The slightest movement, the glint of sharpened stone in the rays of the rising
sun, caught his eye. Way up on the bluff. Coming down soon. Good.
*
‘It all started with Weslawski.’ The Agent stared fixedly at Julah.
‘The Stanford guy?’
‘Yes. His ideas became prevalent a hundred years after his time, just when
someone put the technology together to do something about it.’
‘And they’re actually doing something?’
‘Yes. Top secret. Wouldn’t want the Asians or the Chinese to get to know about
it.’
‘Surely they have it too?’
‘Probably.’
‘Then we could be fighting a war here, a war way back in our own history?’ Julah
pondered on the prospect. It was so complex he couldn’t even guess at the
consequences. Instead he focused on the one thing he could grasp. ‘So the blood
of the Nations will become part of the USA’s success story. We will be strong –
even stronger. And if we do it first….’
‘Exactly. If it works out right, they won’t have the technology or the power,
the US will still be ruling the world.’
‘Why me?’
‘You’re one of the few people trained for physical action. A warrior, if you
like.’
‘A rare profession now.’
‘Yes. We need someone with the power of independent thought, and the training to
implement it.’
‘But I know nothing about the terrain, any of the things that went on.’

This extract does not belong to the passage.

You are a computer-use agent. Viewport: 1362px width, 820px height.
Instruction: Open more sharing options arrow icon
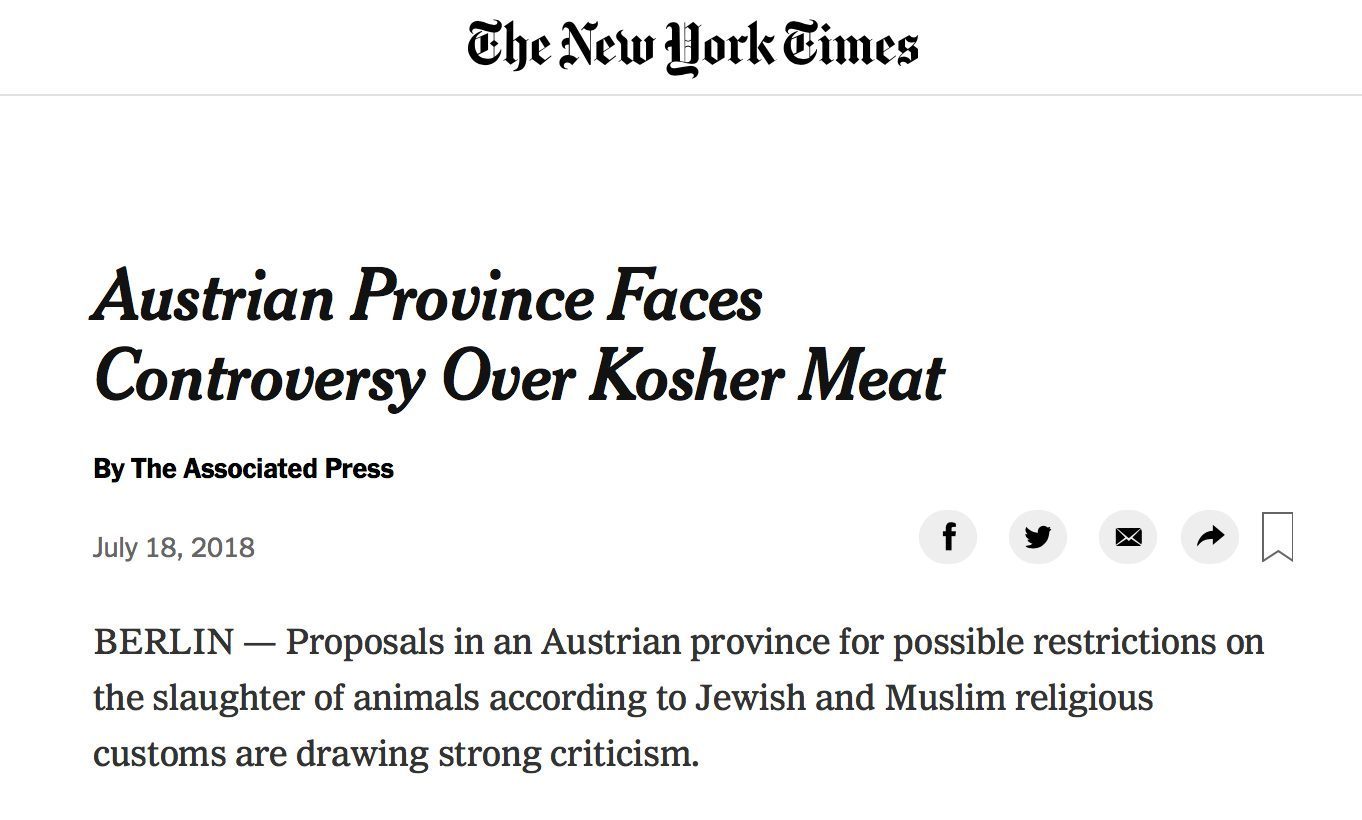pos(1210,537)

‘You’ll have a guide. He knows the place inside out.’ In answer to Julah’s
unspoken question he added, ‘He’s not a warrior. He can’t do it.’
*
The sun was way up now. Julah could imagine what could be seen from high on the
bluff: a whole tempting encampment of settlers, ready to loot. That’s all the
hot- headed braves knew. The wiser heads never got a say. But they would, they
would. When only the elders of the tribe and the women were left, sanity would
return.
Julah checked the power pack on the projector. Fine. They were moving now,
coming down for the kill. He waited.
*
The screaming warriors of the proud and powerful Cree Nation encircled the mass
of settlers and the soldiers covering them with rifles. They would have them as
well, the rifles. The war whoops were designed to cow an enemy, to dominate. If
any of them had looked closer, the patterns of repetitive movement of the
figures behind the circle of wagons would have struck a false note. But none
did. Their blood was up, now was the time.
*
Julah snapped on the protective screen. He and Bannen were within its field,
together with the horses.
Then he raised his head, hawk nose against the blue sky, his lined face
strained. With a tear in his eye, his hand moved on the control, slowly,
deliberately.
‘For the Cree Nation!’ He intoned, as the flickering blue wave licked out in an
expanding circle, finally fading at the foot of the bluffs.
*
‘Is that it?’ Bannen asked.
‘That’s it.’ Julah flicked off the screen, moved over to the projector and
switched off the noise and bustle of the settler encampment. Suddenly the air
was still. No settlers, no soldiers, no war-whoops. No Cree braves.
‘Really? It’s that simple?’
‘God, I hope so.’ Julah’s voice was strained, choking. ‘I hope so.’
Better die with honour than live in failure his great-grandfather had
told him.
‘What next?’
‘We go back to the pick-up point, and a medical team goes in later to inoculate
the tribe. There’s a new generation coming.’
‘Come on.’ Julah wheeled his mount round, and set off.